§ **問題と課題**:
A: 八丁味噌についての文章によると、八丁味噌の原料は何ですか。
B: 八丁味噌についての文章のうち、「八丁味噌は、愛知県岡崎市の八」で始まり「まれた背景にあるのでしょう。」で終わる部分を、一字も変えずに書き写してください。
C: 八丁味噌についての文章を、最後の文の後から続けて書いてください。

§ **出典文書**:
-.-.-
クルルのおじさん 料理を楽しむ

八丁味噌

 八丁味噌は、愛知県岡崎市の八帖町にある二軒の味噌屋さんで作られている味噌です。原料は、大豆と塩のみ。じっくりと時間をかけて熟成された天然醸造の味噌です。

八帖町は昔むかしは、八丁村と呼ばれ、岡崎城から西へ八町の距離(約870m)にあったことが村名の由来になっているとか。古くは、1560年の桶狭間の合戦で徳川軍の「戦陣握り」として八丁味噌が兵食とされていた由。岡崎市を流れる矢作川(やはぎ)流域で栽培されていた矢作大豆、それから、知多半島半田市の成岩(ならわ)および吉良上野介で有名な吉良町饗場(あえば)で生産されていた塩を原料としたものです。吉良上野介さんは忠臣蔵では敵役ですが、地元では、塩田の開発をはじめ産業の振興を図った名君として今でも大変に人気が高いお殿様です。三河岡崎辺りは、高温多湿の気候でコメの栽培にはあまり適していなかったので、地元で採れる大豆の利用を図った。岡崎には、矢作川の水運を利用して塩座が賑わっていたので、塩を活用することが比較的に容易に出来たことも八丁味噌が生まれた背景にあるのでしょう。
-.-.-
§ **提供資料**:
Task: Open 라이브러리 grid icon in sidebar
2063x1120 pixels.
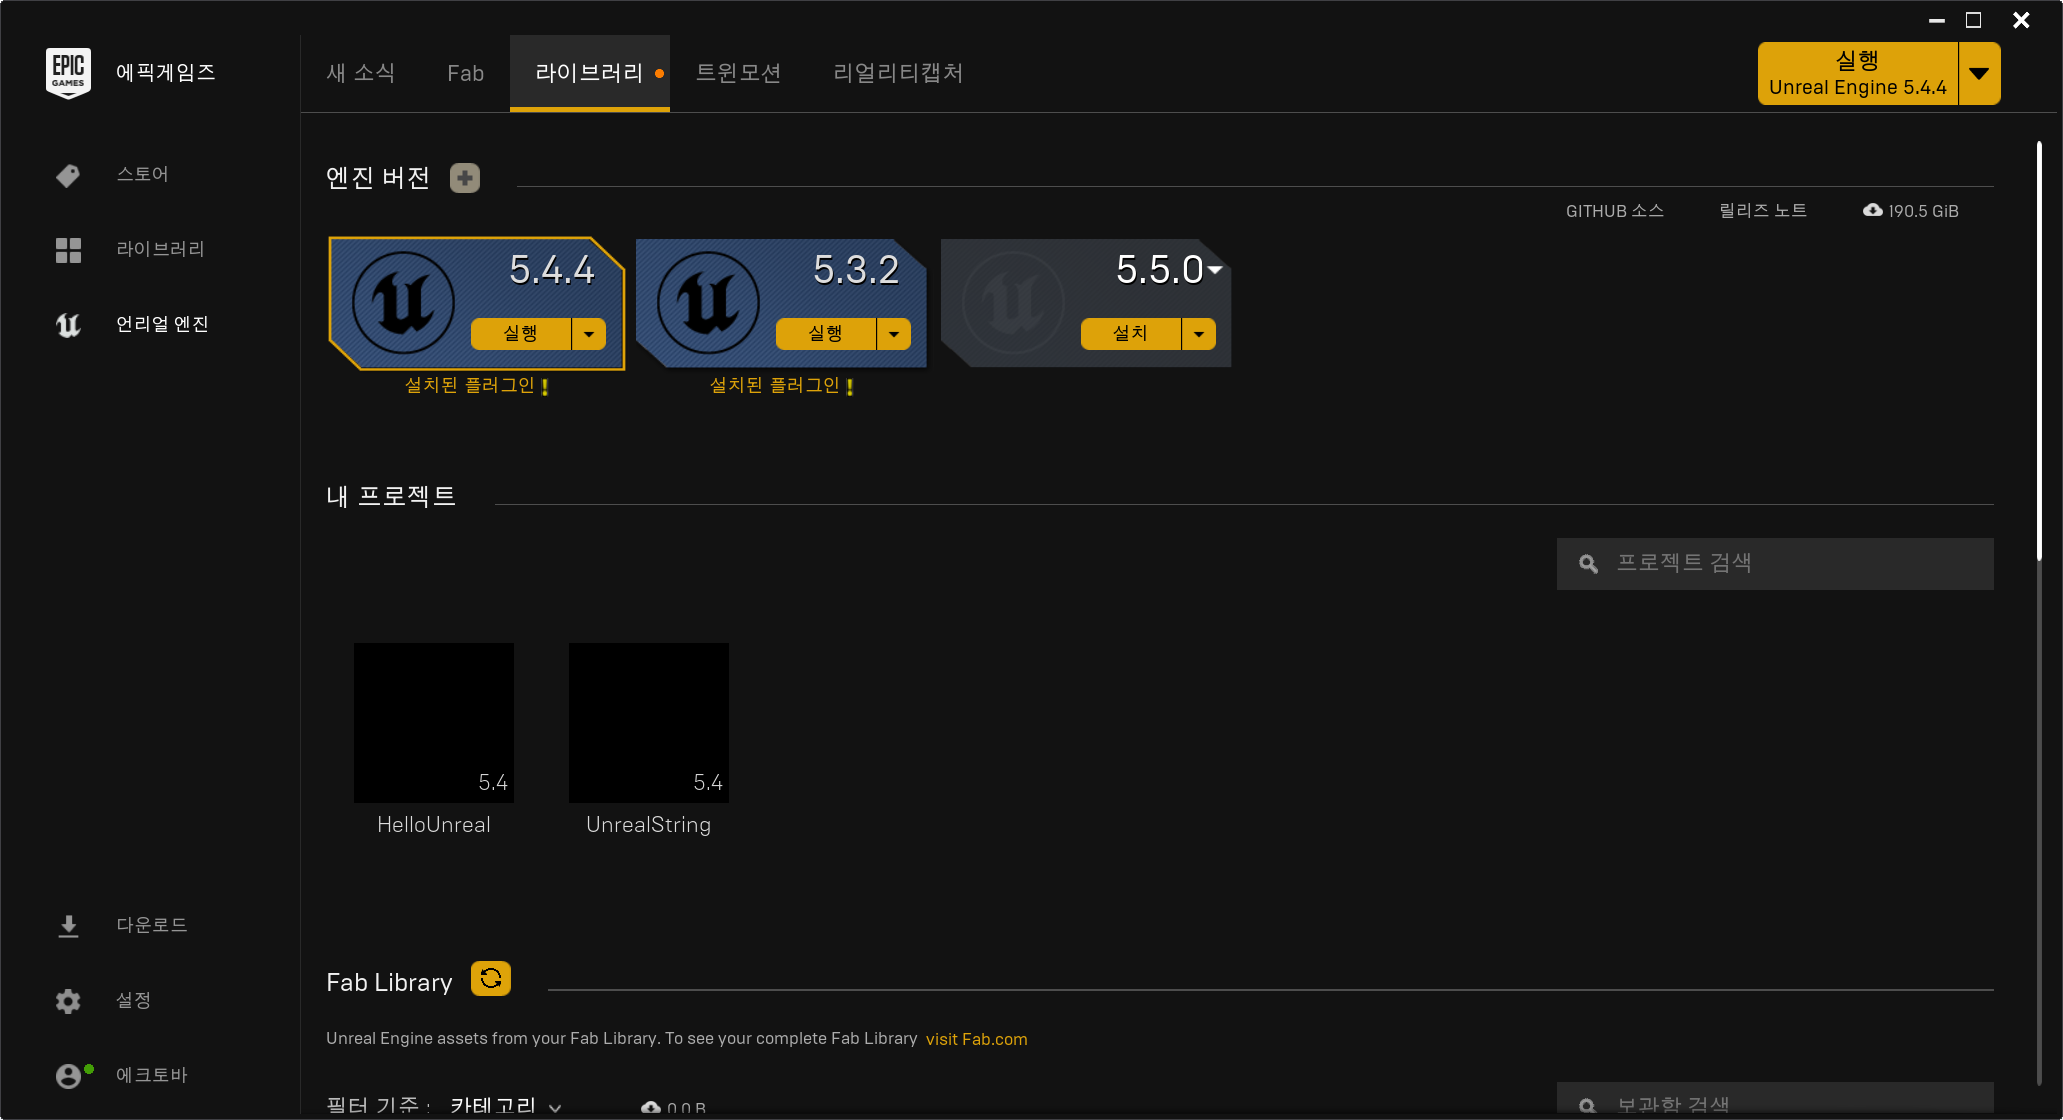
-.-.-
§ **解答一覧**:
A: 大豆と塩のみです。

B:
八丁味噌は、愛知県岡崎市の八帖町にある二軒の味噌屋さんで作られている味噌です。原料は、大豆と塩のみ。じっくりと時間をかけて熟成された天然醸造の味噌です。

八帖町は昔むかしは、八丁村と呼ばれ、岡崎城から西へ八町の距離(約870m)にあったことが村名の由来になっているとか。古くは、1560年の桶狭間の合戦で徳川軍の「戦陣握り」として八丁味噌が兵食とされていた由。岡崎市を流れる矢作川(やはぎ)流域で栽培されていた矢作大豆、それから、知多半島半田市の成岩(ならわ)および吉良上野介で有名な吉良町饗場(あえば)で生産されていた塩を原料としたものです。吉良上野介さんは忠臣蔵では敵役ですが、地元では、塩田の開発をはじめ産業の振興を図った名君として今でも大変に人気が高いお殿様です。三河岡崎辺りは、高温多湿の気候でコメの栽培にはあまり適していなかったので、地元で採れる大豆の利用を図った。岡崎には、矢作川の水運を利用して塩座が賑わっていたので、塩を活用することが比較的に容易に出来たことも八丁味噌が生まれた背景にあるのでしょう。

C:
 

八丁味噌を生産されている二軒の味噌屋さん、カクキュー(合資会社八丁味噌)さん、まるや八丁味噌さん、を社会科見学に行きました。何を今更、社会科見学か!?ですが、なかなかに面白いモノです。『私の本棚(2016年9月18日)』で書きましたが、僕の高校は大阪ですが今でも同期会が盛んです。愛知県在の仲間でも四半期、半年に一度くらいは集まっています。ただ単にメシ食べて大酒を喰らうだけではモッタイナイと。まあ、みんな年を取ってムチャ飲みが出来なくなったことも理由の一つですが、この2-3回は、地域の文化を探索しつつお酒を飲んで楽しく語り合う会となっています。それで今回のテーマが岡崎城八丁味噌

道中の話題は、「八丁味噌と赤だし味噌とは、そもそも別なモノか否か。別なモノであれば何が違うのか?」という極めて愛知県ローカル的なものでした。僕は別モノであるという認識はありましたが、何が違う?と言われるとウーン?の状態。正解は準備されていたのですが、現地で工場見学をして確認が出来ました。答えは意外と単純で「八丁味噌と米味噌を調合して、八丁味噌の濃厚な味と米味噌の柔らかな甘さを調和させたものが赤だし味噌」とのこと。なるほど、そういうことかと納得しましたが・・・。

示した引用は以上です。